▶ [Task prompt]: Copy the post about creating new classes on the fly, starting at "On Thu, 7 Oct" and ending at "new.classobj(name, baseclasses, dict)", and replace "instances" with "objects".

Creating new classes on the fly

Carlos Ribeiro carribeiro at gmail.com
Thu Oct 7 05:07:23 EDT 2004


On Thu, 7 Oct 2004 09:42:02 +0200, Alex Martelli <aleaxit at yahoo.com> wrote:
> Carlos Ribeiro <carribeiro at gmail.com> wrote:
> 
> > I need to create new classes on the fly with different default
> > parameters, stored as class attributes. Of course, there's a reason
> > behind it: I need new classes, because I need to be able to build
> > multiple instances of them later. And I need new defaults, because the
> > values can't be provided at instantiation time (because of scoping &
> > mutability issues).
> > 
> > I've found two different ways to do it in the documentation:
> >
> > new.classobj(name, baseclasses, dict)
> 
> This normally makes a 'classic class', unless some baseclasses are
> non-classic (e.g., object or other built-ins); note that __metaclass__
> in dict is ignored.
> 
> >
> > and:
> >
> > type(name, bases, dict)
> 
> This makes a new-style class (again,  __metaclass__ in dict is ignored).

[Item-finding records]
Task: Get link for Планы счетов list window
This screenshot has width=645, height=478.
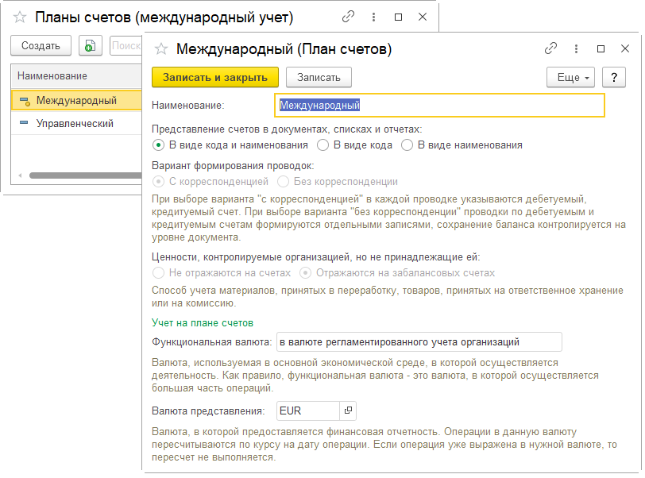Action: 347,17
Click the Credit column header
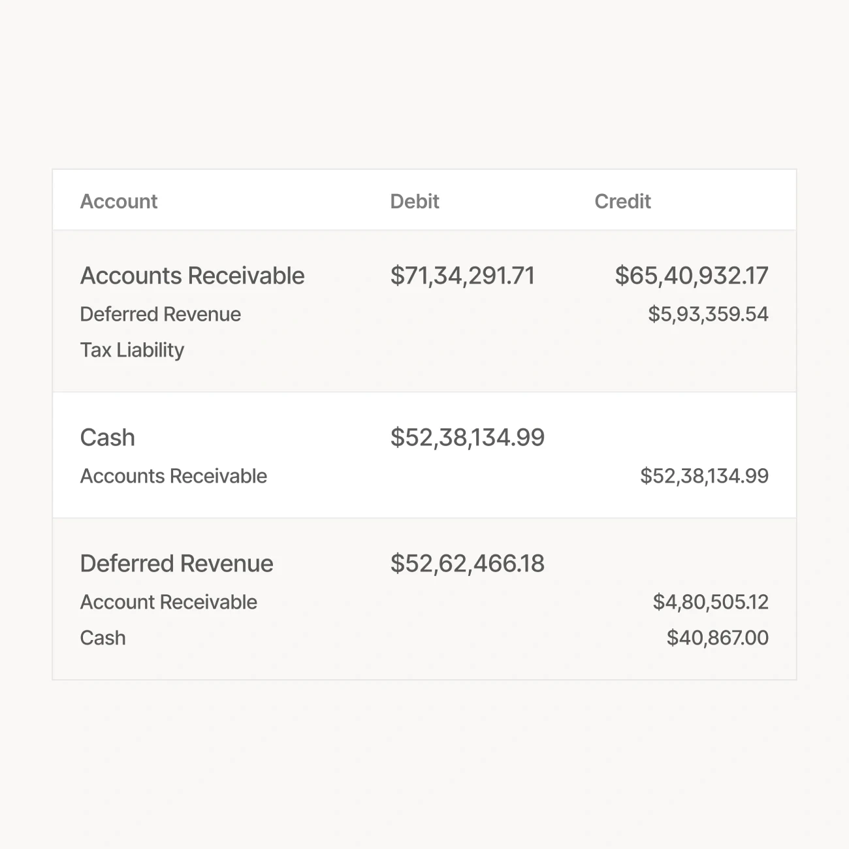The image size is (849, 849). 622,201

▶ [Exercise output]:
On Thu, 7 Oct 2004 09:42:02 +0200, Alex Martelli <aleaxit at yahoo.com> wrote:
> Carlos Ribeiro <carribeiro at gmail.com> wrote:
> 
> > I need to create new classes on the fly with different default
> > parameters, stored as class attributes. Of course, there's a reason
> > behind it: I need new classes, because I need to be able to build
> > multiple objects of them later. And I need new defaults, because the
> > values can't be provided at instantiation time (because of scoping &
> > mutability issues).
> > 
> > I've found two different ways to do it in the documentation:
> >
> > new.classobj(name, baseclasses, dict)